**WHAT YOU SHOULD DO**
Continue the biography of Charles Steele Jr. from the point where it stops.

6th and 8th President of the Southern Christian Leadership Conference
- In office 2012–2024
- Preceded by: Howard W. Creecy Jr.
- Succeeded by: DeMark Liggins
- In office 2004–2009
- Preceded by: Fred Shuttlesworth
- Succeeded by: Howard W. Creecy Jr.

Member of the Alabama Senate from the 24th district
- In office November 8, 1994 – August 11, 2004
- Preceded by: Walter Owens
- Succeeded by: Bobby Singleton

Personal details
- Born: August 3, 1946 (age 79) Tuscaloosa, Alabama, U.S.

= Charles Steele Jr. =

American politician

Charles Steele Jr. (born August 3, 1946) is an American businessman, politician and civil rights leader. He was the first African American elected to the City Council of Tuscaloosa and one of the first African Americans elected to the Alabama State Senate. From 2004 to 2009, he was the National President and CEO of the Southern Christian Leadership Conference, co-founded by Martin Luther King Jr. Steele is the founder and President of Charles Steele and Associates, located in Atlanta, Georgia.

==Education==
Steele was born in Tuscaloosa, Alabama. He graduated high school from Druid City High School in Tuscaloosa, Alabama and attended college at Mississippi Valley State University and Oakland University. He received his bachelor's degree from American International University at the Paramaribo, Suriname, South America campus. He earned a doctoral degree from Mt. Carmel Theological Seminary. He also holds an honorary Doctor of Human Letters degree from Stillman College in Tuscaloosa, Alabama, an honorary Doctorate of Christian Education from The F.T. Bozeman School of Ministry and Global Evangelical Christian College of Louisiana.

**PROVIDED DATA**

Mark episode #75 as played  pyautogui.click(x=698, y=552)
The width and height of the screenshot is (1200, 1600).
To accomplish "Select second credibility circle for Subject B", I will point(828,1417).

**WRITTEN ANSWER**
==Political career==
In 1985 he was elected to the Tuscaloosa City Council, where he served two terms. During his tenure as city councilman, he organized the Unity Day Scholarship Fund, the Tuscaloosa Police Athletic League, and secured funds for the purchase of Palmore Park and Barrs’ Quarters (Charles Steele Estates). This was the first homeownership program in West Alabama. He obtained the funds to build the Bernice Washington Insight Center, a drug treatment center. He organized the Tuscaloosa Drug Task Force and after many years of relenting efforts, the Partners For a Drug Free Tuscaloosa County (formerly Tuscaloosa Drug Task Force). During that time the partnership was awarded $1 million.

In 1994, he was elected to the Alabama State Senate and re-elected three times before resigning to become president of the SCLC in August 2004. In April 2006, he was inducted into the Martin Luther King Jr. Board of Preachers of Morehouse College. On April 20, 2006, he was inducted into the Tuscaloosa Civic Hall of Fame.